Das Martinus-Hospital in Olpe. von Nils Dinkel
Das Martinus-Hospital in Olpe. © Nils Dinkel

Bereits im vergangenen Jahr hatten die GFO Kliniken Südwestfalen einen Antrag auf Förderung im Rahmen des Krankenhausplans NRW gestellt – ohne Erfolg.
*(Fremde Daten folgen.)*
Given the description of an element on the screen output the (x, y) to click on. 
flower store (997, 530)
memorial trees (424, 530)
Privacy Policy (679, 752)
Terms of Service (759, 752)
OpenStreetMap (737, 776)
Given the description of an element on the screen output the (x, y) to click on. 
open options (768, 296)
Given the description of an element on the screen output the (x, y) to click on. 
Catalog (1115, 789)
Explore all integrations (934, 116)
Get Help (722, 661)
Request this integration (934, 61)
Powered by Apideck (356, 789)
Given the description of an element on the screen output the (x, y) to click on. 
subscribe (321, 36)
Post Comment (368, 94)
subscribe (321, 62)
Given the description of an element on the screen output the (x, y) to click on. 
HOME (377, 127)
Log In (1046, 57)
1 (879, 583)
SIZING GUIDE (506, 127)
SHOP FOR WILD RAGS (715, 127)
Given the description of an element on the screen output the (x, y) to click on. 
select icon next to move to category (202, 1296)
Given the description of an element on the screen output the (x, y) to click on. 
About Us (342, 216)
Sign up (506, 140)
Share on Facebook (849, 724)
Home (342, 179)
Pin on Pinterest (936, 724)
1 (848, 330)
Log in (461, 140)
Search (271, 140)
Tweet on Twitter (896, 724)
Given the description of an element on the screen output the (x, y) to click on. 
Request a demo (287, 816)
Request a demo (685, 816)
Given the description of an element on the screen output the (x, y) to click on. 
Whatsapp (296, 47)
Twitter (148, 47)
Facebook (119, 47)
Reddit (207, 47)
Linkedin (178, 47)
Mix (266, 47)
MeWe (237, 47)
„Umso größer ist jetzt unsere Freude über die Entscheidung des Landes“, betont Dr. Gereon Blum, Geschäftsführer der GFO Kliniken Südwestfalen. „Die Unterstützung in dieser Größenordnung ist ein starkes Zeichen für die Bedeutung unseres Standortes und für die Gesundheitsversorgung der gesamten Region.“

So sollte der Neubau am St. Martinus-Hospital Olpe nach den vor einiger Zeit vorgestellten Plänen aussehen. von GFO-Kliniken Südwestfalen
So sollte der Neubau am St. Martinus-Hospital Olpe nach den vor einiger Zeit vorgestellten Plänen aussehen. © GFO-Kliniken Südwestfalen

Mit der zugesagten Förderung können die Planungen für den Neubau mit voller Kraft vorangetrieben werden. Dr. Blum: „Wir können jetzt zielgerichtet in die konkrete Ausgestaltung gehen und sicherstellen, dass der Neubau genau das leistet, was die Menschen von uns erwarten: moderne Strukturen, kurze Wege, innovative Behandlungskonzepte und eine hohe medizinische Qualität.“

Dr. Gereon Blum, Geschäftsführer der GFO Kliniken Südwestfalen. von GFO-Kliniken Südwestfalen
Dr. Gereon Blum, Geschäftsführer der GFO Kliniken Südwestfalen. © GFO-Kliniken Südwestfalen

Die heimischen Landtagsabgeordneten sind froh über die hohe Förderung, die nach Olpe fließt. CDU-MdL Jochen Ritter sagt: „Es geht darum, die Krankenhauslandschaft im Kreis Olpe und darüber hinaus insgesamt zu stabilisieren beziehungsweise zukunftsträchtig aufzustellen. Dazu liefert diese Förderung einen entscheidenden Beitrag.“

Grünen-MdL Gregor Kaiser betont: „Es ist sehr gut und wichtig, dass das Krankenhaus in Olpe in dieser Förderrunde bedacht wird. Nun liegt es am Träger, diese Mittel in die gute Versorgung im Kreis zu investieren.“

SPD-MdL Christin-Marie Stamm erklärt: „Diese Mittel sind ein wichtiges Signal für die Gesundheitsversorgung der Menschen vor Ort. Sie sorgen dafür, dass wir eine wohnortnahe, moderne und verlässliche medizinische Versorgung sichern. Die Investitionen stärken unsere Region nachhaltig und geben uns Rückenwind.“

Zum Hintergrund:

Zur Umsetzung der Krankenhausplanung stellt das Land den Krankenhäusern in dieser Wahlperiode insgesamt 2,5 Milliarden Euro zur Verfügung. Davon fließen zwei Milliarden Euro in die Einzelförderung von Krankenhäusern. 500 Millionen Euro werden als Kofinanzierung für Maßnahmen verwendet, die aus dem Transformationsfonds des Bundes gefördert werden.